● Source excerpt

=-=-=

I have that same model blower, it was given to me free about 2 years ago. It was missing the plug boot, air filter cover and all of the blower tubes. Those use Kawasaki 70cc engines and parts are a pain to find. Yours is missing the blower tubes and those are always difficult to acquire. Maybe you could get the carb rebuilt and get it running and sell it as a parts unit.


----------



## rarefish383 (Jan 19, 2020)

My friends dad was a mechanic and parts hoarder. He had a 60X90 garage packed with tractors and FEL’s. When he passed, John started cleaning up and tossed an old Stihl back pack blower out side. Weeds and vines eventually covered it up. A few years later we were cleaning up out side and uncovered it. It had weeds growing out of the foam in the pads. I pulled the starter and it pulled over with good felt compression.. he told me to take it but I figured it was too far gone with weeds growing out of it. Tossed it back on the scrap pile. A few years later a big Poplar fell across his back yard. I milled the log and cut up the wood for a guy at his work. Next time I came over the blower was gone. He said the guy that got the firewood took it. The guy found pads off another junker rebuilt the carb and it ran like new. I know that thing sat in weeds and the scrap pile, outside for ten years, and he resurrected it.


----------



## Matt_Ellerbee (Jan 19, 2020)

Saved this from dumpster at work, along with a br600. 600 was roached so I made the tube and trigger fit the husky. Gutted the muffler out. It’s no 600, and only marginally better than a handheld, but it does run nice.


----------



## Gaspowered (Jan 19, 2020)

=-=-=

[Dataset excerpt]
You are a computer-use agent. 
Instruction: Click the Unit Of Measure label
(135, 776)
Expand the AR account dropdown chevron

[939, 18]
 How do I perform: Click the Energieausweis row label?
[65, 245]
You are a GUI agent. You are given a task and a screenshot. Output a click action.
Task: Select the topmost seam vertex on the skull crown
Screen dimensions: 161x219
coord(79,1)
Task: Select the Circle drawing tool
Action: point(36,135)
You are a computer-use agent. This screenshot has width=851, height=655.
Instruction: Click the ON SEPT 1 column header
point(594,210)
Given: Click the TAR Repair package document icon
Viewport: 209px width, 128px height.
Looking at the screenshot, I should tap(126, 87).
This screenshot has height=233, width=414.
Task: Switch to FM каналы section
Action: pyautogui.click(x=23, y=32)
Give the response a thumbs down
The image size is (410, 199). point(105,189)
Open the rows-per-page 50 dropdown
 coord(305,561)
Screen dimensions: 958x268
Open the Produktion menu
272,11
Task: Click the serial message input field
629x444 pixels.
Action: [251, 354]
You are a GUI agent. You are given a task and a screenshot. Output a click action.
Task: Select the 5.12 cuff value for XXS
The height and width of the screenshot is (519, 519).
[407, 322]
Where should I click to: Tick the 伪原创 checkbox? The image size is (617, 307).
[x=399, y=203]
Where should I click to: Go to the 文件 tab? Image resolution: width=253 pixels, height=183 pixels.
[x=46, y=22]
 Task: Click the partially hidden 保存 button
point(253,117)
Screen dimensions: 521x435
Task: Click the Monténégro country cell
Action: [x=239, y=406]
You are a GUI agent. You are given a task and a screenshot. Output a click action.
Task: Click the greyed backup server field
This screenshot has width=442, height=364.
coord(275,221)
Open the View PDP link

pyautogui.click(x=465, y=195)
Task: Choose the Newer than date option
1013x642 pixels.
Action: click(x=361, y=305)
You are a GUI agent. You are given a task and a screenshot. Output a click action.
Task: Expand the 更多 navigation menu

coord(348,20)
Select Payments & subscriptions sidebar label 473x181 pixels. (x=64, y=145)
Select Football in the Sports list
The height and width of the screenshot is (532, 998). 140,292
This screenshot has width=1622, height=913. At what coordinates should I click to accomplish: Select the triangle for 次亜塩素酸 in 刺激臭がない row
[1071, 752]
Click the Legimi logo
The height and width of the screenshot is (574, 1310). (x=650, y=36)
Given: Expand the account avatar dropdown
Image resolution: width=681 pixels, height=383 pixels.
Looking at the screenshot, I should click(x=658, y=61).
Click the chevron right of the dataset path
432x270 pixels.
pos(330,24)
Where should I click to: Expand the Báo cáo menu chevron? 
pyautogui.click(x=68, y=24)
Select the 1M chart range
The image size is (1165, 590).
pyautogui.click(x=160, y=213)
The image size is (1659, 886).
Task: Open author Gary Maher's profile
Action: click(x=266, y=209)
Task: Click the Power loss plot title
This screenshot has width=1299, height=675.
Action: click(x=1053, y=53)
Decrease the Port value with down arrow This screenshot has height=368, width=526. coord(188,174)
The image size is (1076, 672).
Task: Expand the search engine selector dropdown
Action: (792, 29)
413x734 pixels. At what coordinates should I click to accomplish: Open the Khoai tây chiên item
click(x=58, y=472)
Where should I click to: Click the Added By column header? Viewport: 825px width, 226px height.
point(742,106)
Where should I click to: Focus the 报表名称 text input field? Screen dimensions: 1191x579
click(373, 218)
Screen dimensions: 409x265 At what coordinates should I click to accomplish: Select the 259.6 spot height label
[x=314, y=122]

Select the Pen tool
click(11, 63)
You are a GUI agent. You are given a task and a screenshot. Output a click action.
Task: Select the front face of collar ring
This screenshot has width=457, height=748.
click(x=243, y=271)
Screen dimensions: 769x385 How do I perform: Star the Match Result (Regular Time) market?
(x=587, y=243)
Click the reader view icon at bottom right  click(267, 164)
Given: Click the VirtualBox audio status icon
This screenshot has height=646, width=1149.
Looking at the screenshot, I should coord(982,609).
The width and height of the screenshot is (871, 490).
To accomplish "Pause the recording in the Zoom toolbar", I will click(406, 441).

=-=-=

● Goal
Quote everything in the blower thread from "I have that" down to "a parts unit.".

● Result for this task
I have that same model blower, it was given to me free about 2 years ago. It was missing the plug boot, air filter cover and all of the blower tubes. Those use Kawasaki 70cc engines and parts are a pain to find. Yours is missing the blower tubes and those are always difficult to acquire. Maybe you could get the carb rebuilt and get it running and sell it as a parts unit.